You will not be able to use noise-canceling headphones, so choose a quiet room and close the windows to avoid potential noise from outside.
It might be that just before the start of the exam, the environment is ambient, you hear only birds from the backyard, and nothing can go wrong. However, in half an hour, the situation might change, and road workers started fixing something nearby. You cannot leave the seat during the exam because your webcam tracks you. If that happens and you will stand up for a walk to the other side of the room, for instance, to close the door or window, be ready that exam might be canceled.
For a few hours, consider keeping your family members, pets, and other home inhabitants away from the examination room. All you need is a complete focus during that time.
During the exam
Time management
This is probably the main advice — do not get stuck on complex questions. Some of them will take plenty of time even to read. If you get into such one and do not have a quick answer, mark it for a later review and skip it.
Evaluate all available answers
Because of the time pressure, I tended to choose the “good enough” answer to win some time. Luckily, I quickly realized that there were better strategies than this. The answers are often very similar and look correct at first glance, but this exam intends to determine if you understand those more minor details hidden behind each variant. Therefore, scanning and evaluating each answer before moving to the next question is better.

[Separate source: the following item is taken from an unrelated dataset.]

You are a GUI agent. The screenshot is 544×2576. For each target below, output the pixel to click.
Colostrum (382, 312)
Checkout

Keep the most challenging questions for later
This examen has 60 questions and only 2 minutes per each to read, understand, evaluate all answers, and then choose the proper one. After answering all “doable” questions, you will likely have some time in reserve. Use it for challenging items.
The hint to the correct answer might be a part of sub-sequential questions.

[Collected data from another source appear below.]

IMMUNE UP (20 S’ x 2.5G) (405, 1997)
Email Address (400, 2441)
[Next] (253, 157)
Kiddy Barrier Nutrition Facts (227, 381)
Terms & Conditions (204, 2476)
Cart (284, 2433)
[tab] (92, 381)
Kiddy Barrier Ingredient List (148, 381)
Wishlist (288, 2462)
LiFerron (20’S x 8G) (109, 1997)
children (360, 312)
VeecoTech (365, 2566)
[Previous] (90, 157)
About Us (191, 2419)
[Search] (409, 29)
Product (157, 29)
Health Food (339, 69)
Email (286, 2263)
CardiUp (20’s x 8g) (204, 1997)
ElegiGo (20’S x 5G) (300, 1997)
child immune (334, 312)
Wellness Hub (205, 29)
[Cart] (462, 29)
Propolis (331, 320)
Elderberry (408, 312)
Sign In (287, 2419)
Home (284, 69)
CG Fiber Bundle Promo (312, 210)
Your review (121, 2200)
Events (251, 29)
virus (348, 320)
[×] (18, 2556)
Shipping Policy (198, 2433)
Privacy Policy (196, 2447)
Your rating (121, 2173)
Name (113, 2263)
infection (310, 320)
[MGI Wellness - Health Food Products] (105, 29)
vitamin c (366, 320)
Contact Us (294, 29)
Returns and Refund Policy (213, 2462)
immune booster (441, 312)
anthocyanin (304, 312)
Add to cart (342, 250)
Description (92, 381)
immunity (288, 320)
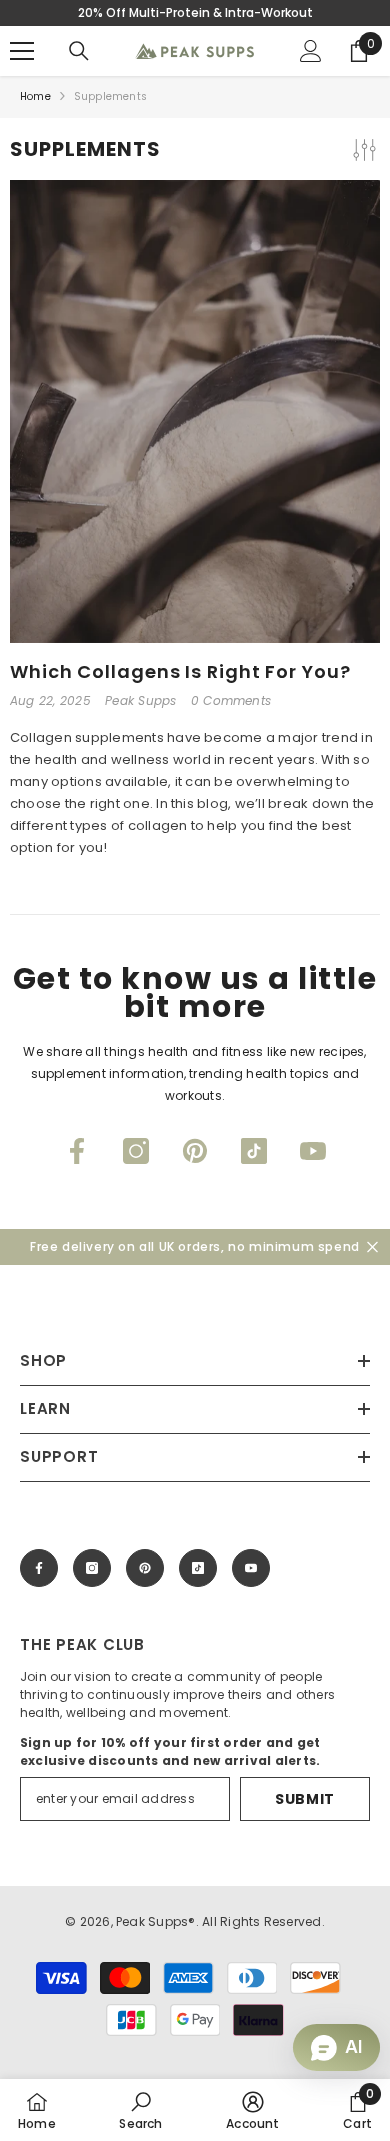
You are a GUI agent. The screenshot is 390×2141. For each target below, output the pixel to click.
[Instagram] (136, 1151)
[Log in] (311, 51)
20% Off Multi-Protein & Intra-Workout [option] (195, 12)
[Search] (79, 51)
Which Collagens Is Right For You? (180, 672)
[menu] (22, 51)
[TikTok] (254, 1151)
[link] (140, 2110)
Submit (305, 1799)
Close (372, 1247)
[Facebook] (77, 1151)
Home (35, 96)
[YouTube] (313, 1151)
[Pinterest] (195, 1151)
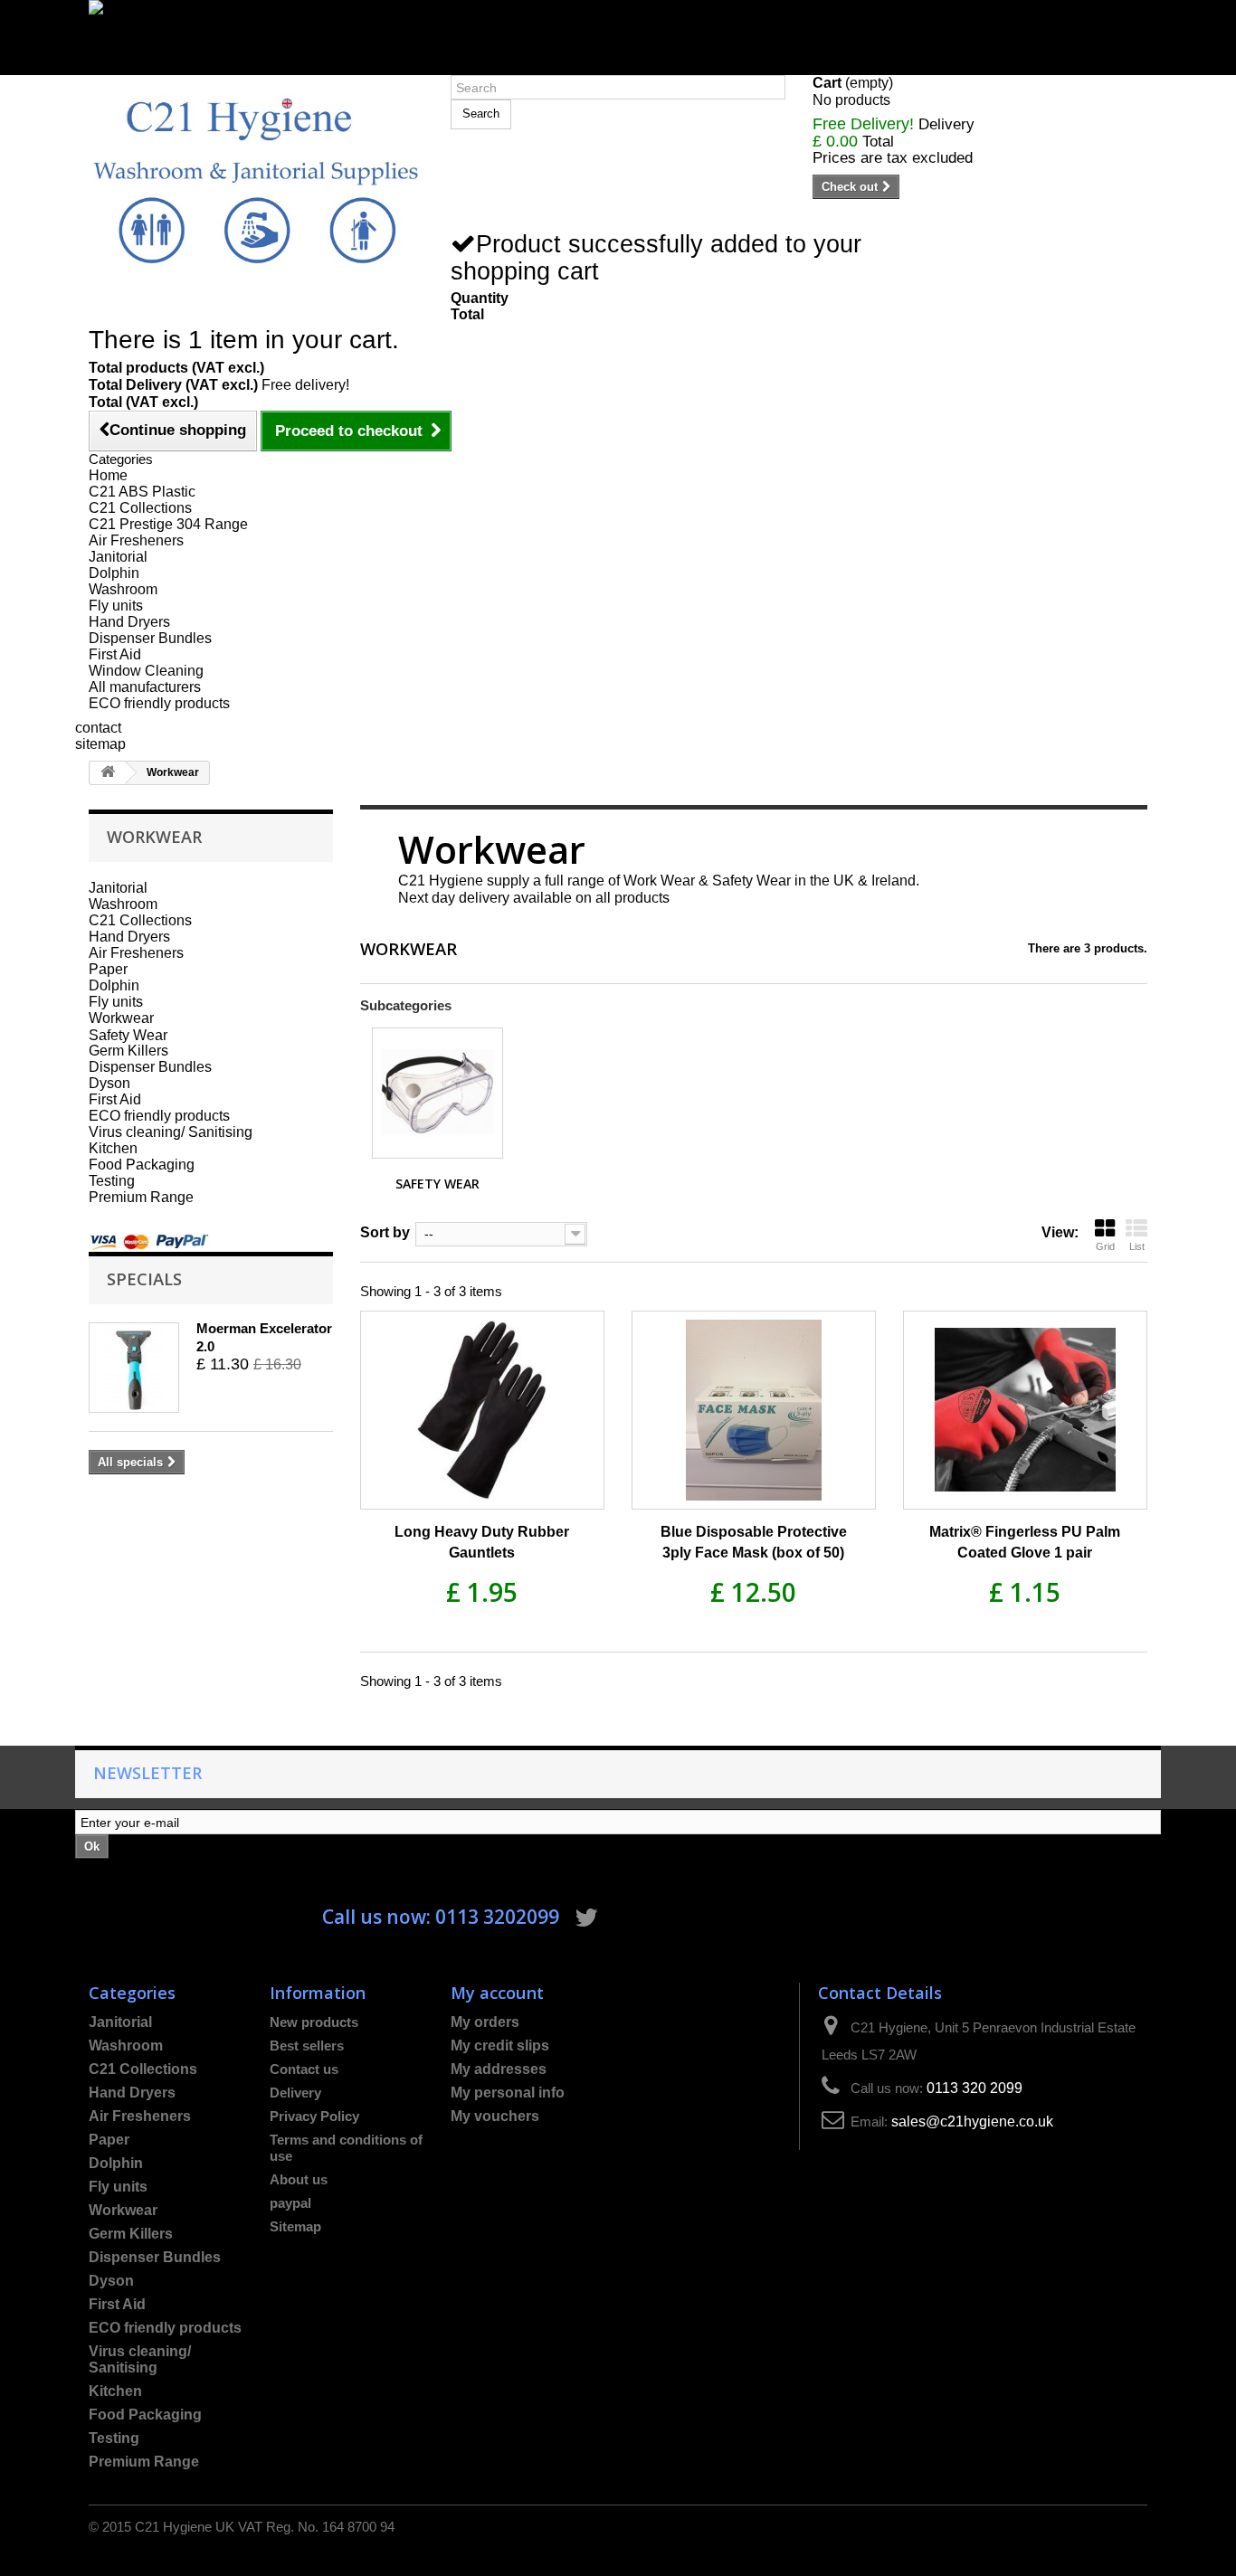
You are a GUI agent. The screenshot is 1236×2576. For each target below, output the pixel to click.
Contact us (304, 2069)
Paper (108, 969)
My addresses (499, 2069)
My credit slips (500, 2045)
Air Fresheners (136, 540)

Exam topics to put an extra attention
I do not think that I am allowed to disclose exact exam questions and answers. However, I believe I can share a general notion of the exam. The questions were mainly constructed to test the practical knowledge and understanding of the data platform.
In my case, the following few categories were dominant. Also, in contrast to the Associate exam, this time, I didn’t get any Delta Live Table questions.
Structured Streaming:
- Types of triggers: availableNow, Once, processingTime.
- Watermarking and processing windows
- Role of streaming checkpoints
Processing Strategies:
- Scenarios to use Delta Merge
- Cases when DataFrame.Write is optimal
- The order of operations and the impact on deduplication
- The logical outcome of the chain of transformations on the DataFrame
Databricks Management and Automation:
- The use of various rest APIs. For instance, what will happen if Create Job API runs three times with the same payload?
- The use of Compute Pools
- User Access management and privileges, especially in the light of the Unity Catalog
- Integration with the source control using Git Repos
- Databricks SQL Alerts and Dashboards
Final Words
The Databricks Certified Data Engineer Professional is a challenging exam. It is also a fair one. It touches perhaps all aspects of the Databricks platform and checks your knowledge and understanding of the optimal use of the components in various situations. So I wrote this article to put all the memories together. I hope someone will find it helpful and actionable and eventually experience the same satisfaction and relief by observing the final score page. Good luck!